Dr Lo Siauw Ging bukan hanya dokter yang menggratiskan biaya berobat. Ia adalah representasi dari satu gagasan penting bahwa profesi apa pun akan menemukan maknanya ketika dijalankan dengan hati.
Di era digital yang sering menyoroti popularitas dan viralitas, kisahnya menunjukkan bahwa dampak terbesar justru lahir dari kerja sunyi yang dilakukan secara konsisten selama puluhan tahun. Ia tidak membangun citra, tidak mengejar sorotan, tetapi membangun kepercayaan.

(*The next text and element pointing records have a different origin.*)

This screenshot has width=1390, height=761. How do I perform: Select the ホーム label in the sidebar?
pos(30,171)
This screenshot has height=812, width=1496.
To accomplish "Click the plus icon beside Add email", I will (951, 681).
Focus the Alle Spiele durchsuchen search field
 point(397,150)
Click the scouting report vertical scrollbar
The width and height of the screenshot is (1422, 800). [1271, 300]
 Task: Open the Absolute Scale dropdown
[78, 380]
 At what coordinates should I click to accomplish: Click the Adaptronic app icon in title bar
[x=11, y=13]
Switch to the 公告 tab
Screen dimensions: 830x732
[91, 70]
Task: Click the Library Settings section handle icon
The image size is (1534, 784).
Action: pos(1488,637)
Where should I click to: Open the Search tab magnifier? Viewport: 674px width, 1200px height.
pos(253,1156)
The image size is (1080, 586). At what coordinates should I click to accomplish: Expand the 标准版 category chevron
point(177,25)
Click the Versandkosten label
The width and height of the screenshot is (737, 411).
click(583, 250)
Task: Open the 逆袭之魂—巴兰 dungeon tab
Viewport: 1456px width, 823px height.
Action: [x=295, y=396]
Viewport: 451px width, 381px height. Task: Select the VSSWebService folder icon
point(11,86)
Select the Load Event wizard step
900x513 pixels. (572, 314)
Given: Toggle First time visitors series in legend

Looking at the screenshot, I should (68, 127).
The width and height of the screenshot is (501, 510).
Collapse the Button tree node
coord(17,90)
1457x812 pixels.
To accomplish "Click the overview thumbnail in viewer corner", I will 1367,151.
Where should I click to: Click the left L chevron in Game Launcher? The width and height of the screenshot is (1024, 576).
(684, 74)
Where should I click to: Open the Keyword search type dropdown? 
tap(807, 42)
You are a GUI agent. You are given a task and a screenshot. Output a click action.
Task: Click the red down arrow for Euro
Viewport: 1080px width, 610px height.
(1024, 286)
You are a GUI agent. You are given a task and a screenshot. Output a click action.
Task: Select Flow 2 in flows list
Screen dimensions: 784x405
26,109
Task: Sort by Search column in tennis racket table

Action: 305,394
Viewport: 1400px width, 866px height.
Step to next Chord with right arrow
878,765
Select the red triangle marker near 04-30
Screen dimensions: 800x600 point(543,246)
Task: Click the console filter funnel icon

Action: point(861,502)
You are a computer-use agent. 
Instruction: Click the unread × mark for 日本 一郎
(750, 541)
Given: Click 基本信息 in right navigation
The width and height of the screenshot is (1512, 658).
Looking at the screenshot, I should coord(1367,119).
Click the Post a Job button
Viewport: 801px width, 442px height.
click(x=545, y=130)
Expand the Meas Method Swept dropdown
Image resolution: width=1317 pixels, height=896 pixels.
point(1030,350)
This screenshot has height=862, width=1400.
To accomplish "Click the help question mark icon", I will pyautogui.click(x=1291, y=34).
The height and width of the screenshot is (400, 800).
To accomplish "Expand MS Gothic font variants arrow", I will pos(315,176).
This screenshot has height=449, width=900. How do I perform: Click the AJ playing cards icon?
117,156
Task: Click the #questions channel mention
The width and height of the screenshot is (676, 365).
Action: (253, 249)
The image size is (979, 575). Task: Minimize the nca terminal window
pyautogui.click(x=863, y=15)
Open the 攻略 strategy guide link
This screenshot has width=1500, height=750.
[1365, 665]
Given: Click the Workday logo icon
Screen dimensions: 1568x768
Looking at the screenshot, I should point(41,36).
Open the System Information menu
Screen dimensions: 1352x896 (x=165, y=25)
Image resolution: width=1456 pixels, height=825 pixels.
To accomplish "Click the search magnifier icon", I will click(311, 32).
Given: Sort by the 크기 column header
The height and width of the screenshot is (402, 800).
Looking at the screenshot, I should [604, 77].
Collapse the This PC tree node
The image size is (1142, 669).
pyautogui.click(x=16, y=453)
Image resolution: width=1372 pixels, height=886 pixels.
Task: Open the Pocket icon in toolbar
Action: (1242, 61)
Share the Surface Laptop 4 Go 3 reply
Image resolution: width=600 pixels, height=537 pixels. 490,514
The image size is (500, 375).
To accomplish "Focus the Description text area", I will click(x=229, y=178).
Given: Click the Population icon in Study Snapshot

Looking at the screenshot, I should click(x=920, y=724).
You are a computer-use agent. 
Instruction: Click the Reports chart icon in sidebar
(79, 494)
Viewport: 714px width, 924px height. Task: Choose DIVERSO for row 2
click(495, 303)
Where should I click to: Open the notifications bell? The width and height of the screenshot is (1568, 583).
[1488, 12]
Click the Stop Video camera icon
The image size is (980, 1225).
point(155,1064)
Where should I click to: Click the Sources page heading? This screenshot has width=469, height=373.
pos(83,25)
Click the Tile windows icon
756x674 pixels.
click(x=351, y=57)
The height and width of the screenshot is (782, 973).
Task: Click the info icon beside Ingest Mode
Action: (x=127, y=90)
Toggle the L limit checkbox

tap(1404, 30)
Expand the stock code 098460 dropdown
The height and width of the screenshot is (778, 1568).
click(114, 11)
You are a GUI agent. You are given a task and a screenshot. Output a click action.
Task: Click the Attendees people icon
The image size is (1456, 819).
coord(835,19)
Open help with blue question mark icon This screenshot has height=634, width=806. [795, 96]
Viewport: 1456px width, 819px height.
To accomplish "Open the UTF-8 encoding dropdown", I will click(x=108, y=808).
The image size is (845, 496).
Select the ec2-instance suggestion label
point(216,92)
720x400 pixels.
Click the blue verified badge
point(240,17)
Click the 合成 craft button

Bagi Jawa Tengah, sosok seperti Dr Lo adalah pengingat bahwa inspirasi tidak selalu datang dari panggung besar. Kadang, ia lahir dari ruang kecil yang dipenuhi kesabaran dan ketulusan, dan mungkin itulah sebabnya, ketika ia pergi, yang terasa bukan hanya kehilangan seorang dokter, tetapi kehilangan seorang penjaga nilai kemanusiaan.